Check each line below for the word "Navigate", and copy those that have it.

Saved data entries
----------

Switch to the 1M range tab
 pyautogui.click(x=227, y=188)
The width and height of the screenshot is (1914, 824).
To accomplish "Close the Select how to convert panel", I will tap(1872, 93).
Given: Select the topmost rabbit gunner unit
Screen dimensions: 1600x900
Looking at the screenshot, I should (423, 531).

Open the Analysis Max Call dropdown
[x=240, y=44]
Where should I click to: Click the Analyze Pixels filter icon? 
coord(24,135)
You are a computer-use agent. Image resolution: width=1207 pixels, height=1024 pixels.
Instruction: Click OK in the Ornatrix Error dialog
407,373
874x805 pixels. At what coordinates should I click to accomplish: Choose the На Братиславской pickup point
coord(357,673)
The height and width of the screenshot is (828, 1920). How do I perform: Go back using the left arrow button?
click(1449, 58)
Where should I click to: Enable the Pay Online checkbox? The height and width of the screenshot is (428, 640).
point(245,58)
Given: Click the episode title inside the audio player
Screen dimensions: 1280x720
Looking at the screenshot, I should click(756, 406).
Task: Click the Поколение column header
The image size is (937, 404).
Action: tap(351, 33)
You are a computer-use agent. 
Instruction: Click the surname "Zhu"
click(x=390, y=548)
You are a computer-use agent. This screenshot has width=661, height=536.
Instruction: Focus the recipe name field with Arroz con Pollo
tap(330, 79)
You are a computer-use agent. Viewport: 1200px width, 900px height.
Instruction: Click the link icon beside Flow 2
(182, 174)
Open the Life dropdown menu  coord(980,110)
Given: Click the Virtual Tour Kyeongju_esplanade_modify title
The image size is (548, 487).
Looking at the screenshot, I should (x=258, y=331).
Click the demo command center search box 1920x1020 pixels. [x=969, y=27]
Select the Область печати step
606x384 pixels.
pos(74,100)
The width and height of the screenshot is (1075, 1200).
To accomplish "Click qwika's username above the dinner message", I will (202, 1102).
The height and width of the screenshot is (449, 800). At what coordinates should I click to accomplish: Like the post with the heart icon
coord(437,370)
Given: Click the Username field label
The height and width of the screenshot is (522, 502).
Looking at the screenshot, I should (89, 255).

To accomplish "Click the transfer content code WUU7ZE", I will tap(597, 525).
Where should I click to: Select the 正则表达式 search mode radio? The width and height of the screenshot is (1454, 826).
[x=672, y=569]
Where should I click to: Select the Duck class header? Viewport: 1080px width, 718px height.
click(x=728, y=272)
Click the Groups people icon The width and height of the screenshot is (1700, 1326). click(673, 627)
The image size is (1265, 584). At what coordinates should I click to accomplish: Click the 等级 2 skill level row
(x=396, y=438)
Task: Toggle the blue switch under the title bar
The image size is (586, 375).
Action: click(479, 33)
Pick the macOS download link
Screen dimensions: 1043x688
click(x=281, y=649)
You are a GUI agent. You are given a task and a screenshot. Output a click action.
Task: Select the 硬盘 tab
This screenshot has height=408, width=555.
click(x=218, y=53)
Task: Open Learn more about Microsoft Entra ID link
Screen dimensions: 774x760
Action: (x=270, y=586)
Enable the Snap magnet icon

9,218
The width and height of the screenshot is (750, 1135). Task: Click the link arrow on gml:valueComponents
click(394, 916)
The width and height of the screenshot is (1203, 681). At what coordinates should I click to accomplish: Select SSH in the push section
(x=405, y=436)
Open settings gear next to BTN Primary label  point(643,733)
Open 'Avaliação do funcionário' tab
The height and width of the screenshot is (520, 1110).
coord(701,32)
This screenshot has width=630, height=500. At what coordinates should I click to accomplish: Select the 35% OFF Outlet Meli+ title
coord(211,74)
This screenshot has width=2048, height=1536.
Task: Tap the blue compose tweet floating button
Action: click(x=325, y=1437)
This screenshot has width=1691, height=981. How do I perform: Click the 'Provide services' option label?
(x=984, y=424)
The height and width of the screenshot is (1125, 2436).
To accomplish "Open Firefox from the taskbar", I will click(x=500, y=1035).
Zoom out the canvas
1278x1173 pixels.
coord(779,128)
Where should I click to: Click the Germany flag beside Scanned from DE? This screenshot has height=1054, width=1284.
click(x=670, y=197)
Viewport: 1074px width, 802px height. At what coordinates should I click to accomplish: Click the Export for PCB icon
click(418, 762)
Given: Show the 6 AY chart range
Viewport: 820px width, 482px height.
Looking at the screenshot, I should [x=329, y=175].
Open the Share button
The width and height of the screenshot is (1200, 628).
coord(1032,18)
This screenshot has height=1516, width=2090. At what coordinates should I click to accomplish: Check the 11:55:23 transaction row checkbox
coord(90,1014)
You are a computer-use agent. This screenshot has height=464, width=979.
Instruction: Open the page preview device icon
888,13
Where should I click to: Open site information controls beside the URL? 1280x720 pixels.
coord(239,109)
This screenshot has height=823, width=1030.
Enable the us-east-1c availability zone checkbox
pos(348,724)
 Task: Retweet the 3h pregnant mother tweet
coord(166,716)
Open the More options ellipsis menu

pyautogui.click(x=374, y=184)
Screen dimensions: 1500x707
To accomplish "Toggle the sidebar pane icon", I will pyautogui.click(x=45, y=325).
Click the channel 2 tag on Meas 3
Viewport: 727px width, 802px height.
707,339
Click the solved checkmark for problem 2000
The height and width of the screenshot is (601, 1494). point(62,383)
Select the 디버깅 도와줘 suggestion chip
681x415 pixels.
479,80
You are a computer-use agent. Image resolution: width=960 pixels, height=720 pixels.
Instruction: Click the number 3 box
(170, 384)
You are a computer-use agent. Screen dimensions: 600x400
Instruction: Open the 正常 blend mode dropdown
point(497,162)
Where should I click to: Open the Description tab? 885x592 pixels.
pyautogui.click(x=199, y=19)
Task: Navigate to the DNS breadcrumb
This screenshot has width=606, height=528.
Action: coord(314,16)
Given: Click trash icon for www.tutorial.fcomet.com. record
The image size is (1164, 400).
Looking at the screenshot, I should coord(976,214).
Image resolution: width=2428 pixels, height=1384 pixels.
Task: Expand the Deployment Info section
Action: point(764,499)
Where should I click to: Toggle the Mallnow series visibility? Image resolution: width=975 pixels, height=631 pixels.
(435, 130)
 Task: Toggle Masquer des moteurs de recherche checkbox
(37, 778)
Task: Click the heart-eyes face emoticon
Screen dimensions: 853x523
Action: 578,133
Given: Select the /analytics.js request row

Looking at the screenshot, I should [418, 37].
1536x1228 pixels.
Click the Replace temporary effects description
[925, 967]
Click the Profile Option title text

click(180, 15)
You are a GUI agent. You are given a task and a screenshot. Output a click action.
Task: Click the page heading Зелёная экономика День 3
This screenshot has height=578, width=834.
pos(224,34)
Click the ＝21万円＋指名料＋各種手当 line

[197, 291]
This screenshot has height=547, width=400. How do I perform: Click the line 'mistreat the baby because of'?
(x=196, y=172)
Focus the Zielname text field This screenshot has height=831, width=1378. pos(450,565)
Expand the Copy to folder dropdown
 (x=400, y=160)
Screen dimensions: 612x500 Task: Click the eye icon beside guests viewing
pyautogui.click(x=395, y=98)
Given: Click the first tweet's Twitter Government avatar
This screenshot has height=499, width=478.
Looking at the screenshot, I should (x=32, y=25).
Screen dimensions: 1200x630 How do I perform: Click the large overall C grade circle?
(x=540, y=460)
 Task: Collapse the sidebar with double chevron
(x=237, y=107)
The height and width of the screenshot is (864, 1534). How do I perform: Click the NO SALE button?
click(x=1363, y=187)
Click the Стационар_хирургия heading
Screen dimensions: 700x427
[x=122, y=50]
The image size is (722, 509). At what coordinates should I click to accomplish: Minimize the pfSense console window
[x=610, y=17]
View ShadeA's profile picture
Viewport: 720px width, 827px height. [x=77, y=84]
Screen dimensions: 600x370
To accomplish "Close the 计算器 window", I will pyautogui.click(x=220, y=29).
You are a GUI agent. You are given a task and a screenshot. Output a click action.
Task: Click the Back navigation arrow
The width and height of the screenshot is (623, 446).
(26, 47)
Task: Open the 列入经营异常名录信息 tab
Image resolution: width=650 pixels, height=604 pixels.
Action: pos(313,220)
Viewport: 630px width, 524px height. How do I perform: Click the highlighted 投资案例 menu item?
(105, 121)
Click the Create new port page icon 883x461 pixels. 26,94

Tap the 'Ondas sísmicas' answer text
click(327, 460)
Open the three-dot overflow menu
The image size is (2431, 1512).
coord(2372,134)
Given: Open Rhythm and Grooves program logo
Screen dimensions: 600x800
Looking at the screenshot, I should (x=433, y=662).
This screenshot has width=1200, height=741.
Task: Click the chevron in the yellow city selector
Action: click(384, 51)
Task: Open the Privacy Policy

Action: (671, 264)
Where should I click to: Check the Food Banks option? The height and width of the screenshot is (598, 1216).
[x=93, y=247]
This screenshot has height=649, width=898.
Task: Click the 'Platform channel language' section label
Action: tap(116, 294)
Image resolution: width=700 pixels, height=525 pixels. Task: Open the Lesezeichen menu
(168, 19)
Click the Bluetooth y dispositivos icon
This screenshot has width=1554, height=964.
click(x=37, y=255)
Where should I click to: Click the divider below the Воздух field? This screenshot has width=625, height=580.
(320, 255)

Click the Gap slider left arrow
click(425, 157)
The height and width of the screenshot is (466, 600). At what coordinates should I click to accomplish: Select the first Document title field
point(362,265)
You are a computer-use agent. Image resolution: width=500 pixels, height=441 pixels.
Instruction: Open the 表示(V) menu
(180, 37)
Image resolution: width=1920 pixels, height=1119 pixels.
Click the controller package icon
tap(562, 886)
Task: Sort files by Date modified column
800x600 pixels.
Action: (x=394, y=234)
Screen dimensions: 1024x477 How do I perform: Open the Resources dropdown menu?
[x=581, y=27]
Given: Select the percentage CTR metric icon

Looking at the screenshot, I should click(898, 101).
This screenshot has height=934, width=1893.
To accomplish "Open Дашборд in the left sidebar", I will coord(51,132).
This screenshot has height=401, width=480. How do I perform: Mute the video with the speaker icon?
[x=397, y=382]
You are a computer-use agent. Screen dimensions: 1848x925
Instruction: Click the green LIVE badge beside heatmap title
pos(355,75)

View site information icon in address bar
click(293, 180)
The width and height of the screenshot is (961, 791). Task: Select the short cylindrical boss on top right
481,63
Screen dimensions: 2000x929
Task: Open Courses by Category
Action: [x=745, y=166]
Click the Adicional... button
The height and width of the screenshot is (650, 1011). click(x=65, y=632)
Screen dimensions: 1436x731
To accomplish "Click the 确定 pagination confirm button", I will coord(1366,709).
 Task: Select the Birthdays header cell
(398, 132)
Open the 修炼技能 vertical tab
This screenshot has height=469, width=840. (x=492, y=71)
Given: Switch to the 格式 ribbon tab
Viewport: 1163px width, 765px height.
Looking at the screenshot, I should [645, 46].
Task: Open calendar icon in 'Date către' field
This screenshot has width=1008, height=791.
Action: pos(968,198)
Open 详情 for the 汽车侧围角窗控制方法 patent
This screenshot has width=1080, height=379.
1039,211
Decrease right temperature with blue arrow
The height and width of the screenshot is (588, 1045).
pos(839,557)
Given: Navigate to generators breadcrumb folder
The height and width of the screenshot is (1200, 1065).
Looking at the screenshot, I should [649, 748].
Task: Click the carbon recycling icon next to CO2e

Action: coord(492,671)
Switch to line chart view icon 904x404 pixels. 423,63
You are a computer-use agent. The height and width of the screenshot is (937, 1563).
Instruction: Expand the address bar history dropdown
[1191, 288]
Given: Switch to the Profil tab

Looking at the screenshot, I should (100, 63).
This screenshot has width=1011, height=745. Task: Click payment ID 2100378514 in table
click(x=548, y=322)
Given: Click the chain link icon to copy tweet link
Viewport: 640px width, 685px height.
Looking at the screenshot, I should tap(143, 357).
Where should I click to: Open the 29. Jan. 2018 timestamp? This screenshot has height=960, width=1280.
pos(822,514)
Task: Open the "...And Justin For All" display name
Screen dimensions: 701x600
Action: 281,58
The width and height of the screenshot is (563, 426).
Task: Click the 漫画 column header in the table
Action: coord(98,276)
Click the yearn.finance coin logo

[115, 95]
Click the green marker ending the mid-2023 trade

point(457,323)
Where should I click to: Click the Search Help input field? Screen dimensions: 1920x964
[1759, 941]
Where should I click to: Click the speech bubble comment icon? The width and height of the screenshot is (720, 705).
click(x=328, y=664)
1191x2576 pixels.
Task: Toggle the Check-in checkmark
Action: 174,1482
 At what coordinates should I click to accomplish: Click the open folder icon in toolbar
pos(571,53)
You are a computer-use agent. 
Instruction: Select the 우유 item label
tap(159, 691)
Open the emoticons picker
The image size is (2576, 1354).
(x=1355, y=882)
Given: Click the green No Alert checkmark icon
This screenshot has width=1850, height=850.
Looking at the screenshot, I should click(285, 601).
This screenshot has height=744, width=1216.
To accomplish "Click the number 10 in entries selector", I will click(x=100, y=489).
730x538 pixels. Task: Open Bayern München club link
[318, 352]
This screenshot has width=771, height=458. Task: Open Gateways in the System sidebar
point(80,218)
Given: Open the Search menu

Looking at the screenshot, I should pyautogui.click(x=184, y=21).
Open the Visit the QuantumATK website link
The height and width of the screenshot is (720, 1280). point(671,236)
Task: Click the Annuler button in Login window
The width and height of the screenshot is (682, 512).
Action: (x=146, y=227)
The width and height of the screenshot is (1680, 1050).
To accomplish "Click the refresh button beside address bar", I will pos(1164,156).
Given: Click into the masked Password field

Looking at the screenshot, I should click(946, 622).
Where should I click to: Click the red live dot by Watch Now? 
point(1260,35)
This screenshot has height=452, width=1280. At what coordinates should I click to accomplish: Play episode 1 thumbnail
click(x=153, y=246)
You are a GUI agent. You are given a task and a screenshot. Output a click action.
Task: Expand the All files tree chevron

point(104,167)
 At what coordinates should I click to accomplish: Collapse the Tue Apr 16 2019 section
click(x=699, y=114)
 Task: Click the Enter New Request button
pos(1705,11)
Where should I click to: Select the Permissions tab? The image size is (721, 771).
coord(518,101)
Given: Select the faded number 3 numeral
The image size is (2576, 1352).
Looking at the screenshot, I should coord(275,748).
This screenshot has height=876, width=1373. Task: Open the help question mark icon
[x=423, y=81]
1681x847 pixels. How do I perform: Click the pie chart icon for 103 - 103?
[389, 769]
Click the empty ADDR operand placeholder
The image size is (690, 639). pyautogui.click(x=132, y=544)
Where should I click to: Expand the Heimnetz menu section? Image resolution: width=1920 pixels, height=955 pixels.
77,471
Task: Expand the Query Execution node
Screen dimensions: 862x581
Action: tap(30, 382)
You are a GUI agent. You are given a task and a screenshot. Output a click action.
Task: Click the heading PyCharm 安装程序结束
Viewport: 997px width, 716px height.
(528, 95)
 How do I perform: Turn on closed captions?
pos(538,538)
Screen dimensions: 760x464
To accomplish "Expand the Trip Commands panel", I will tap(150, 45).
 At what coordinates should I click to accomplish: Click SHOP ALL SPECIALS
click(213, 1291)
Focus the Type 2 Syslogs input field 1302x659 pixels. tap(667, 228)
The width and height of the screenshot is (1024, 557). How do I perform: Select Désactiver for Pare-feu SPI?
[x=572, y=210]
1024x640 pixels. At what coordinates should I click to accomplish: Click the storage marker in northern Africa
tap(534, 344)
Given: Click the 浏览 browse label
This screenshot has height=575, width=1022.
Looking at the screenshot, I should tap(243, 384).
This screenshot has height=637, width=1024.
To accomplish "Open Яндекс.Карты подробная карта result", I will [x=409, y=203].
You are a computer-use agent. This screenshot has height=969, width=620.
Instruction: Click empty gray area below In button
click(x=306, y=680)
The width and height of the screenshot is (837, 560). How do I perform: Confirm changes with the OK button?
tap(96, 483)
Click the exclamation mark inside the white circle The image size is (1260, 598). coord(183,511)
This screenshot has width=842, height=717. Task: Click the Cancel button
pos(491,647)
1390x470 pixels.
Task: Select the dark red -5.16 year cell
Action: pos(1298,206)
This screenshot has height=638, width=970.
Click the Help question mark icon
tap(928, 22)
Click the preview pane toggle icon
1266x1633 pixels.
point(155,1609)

----------

• Response:
Task: Navigate to the DNS breadcrumb
Given: Navigate to generators breadcrumb folder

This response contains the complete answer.